A cystocele is the medical term for a prolapsed bladder, which occurs when the tissues and structures supporting the urinary bladder in its normal anatomical position weakens and stretches. It is a type of hernia where the bladder protrudes into the vaginal wall. A cystocele is also known by common terms like a fallen, drooping or dropped bladder. The terms ‘collapsed bladder‘ or ‘weak bladder‘ is at times used to describe a cystocele but this is incorrect as it denotes a compromised bladder.
A cystocele is more frequently seen in women who have multiple vaginal childbirths and is one of the reasons that some women opt for elective cesarean sections. However, a cystocele can still affect women who have cesarean section deliveries although the risk is less than with vaginal delivery.

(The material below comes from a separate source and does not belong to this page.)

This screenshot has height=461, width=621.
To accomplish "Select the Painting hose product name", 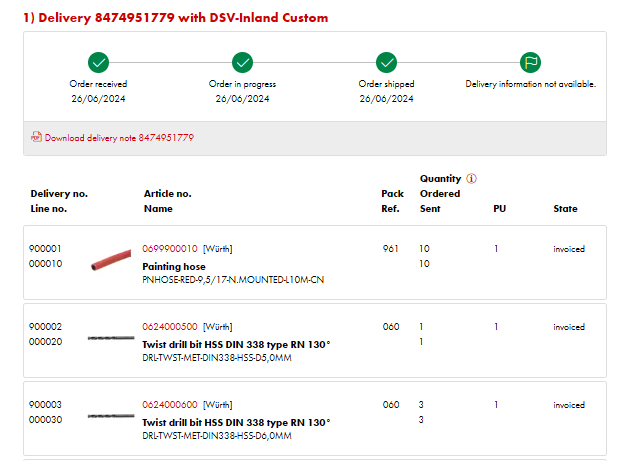I will 174,267.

How does a cystocele occur?
The bladder is supported in the pelvis by surrounding structures as outlined under bladder location, ligaments and the pelvic floor. This is a collection of muscles, fascia and ligaments that cup the pelvic contents, providing support for these structures as well as the abdominal contents. The pelvic contents rest on the pelvic floor, more specifically the levator ani muscles, and its position maintained with the pelvic cavity by the pelvic ligaments.
Pelvic floor disorders may arise due to a number of causes where the pelvic ligaments are stretched and weakened and the pelvic floor muscles and fascia also stretch. Sometimes nerve damage may further contribute to muscle weakness thereby leading to inadequate support by the lax muscle.
A cystocele is essentially a hernia and other structures may also protrude into the vagina, depending on the degree of prolapse. This includes the uterus (prolapsed uterus), rectum (rectocele) and even portions of the small intestine (enterocele). In some cases, the urethra also drops down with the bladder and this is known as a cystouretherocele.
A cystocele is associated with straining just like other types of hernias and the risks for developing a cystocele are often similar to those of abdominal hernias (refer to what is a hernia for more information on types, causes and risk factors of abdominal hernias). Increased pressure within the abdominal and pelvic cavity causes pressure against the supporting walls. The walls and supporting ligaments weaken over time and cannot maintain the normal tension to contain these organs within its respective cavities. Increased pressure and straining may occur for any number of reasons, including pregnancy, childbirth, obesity and chronic constipation.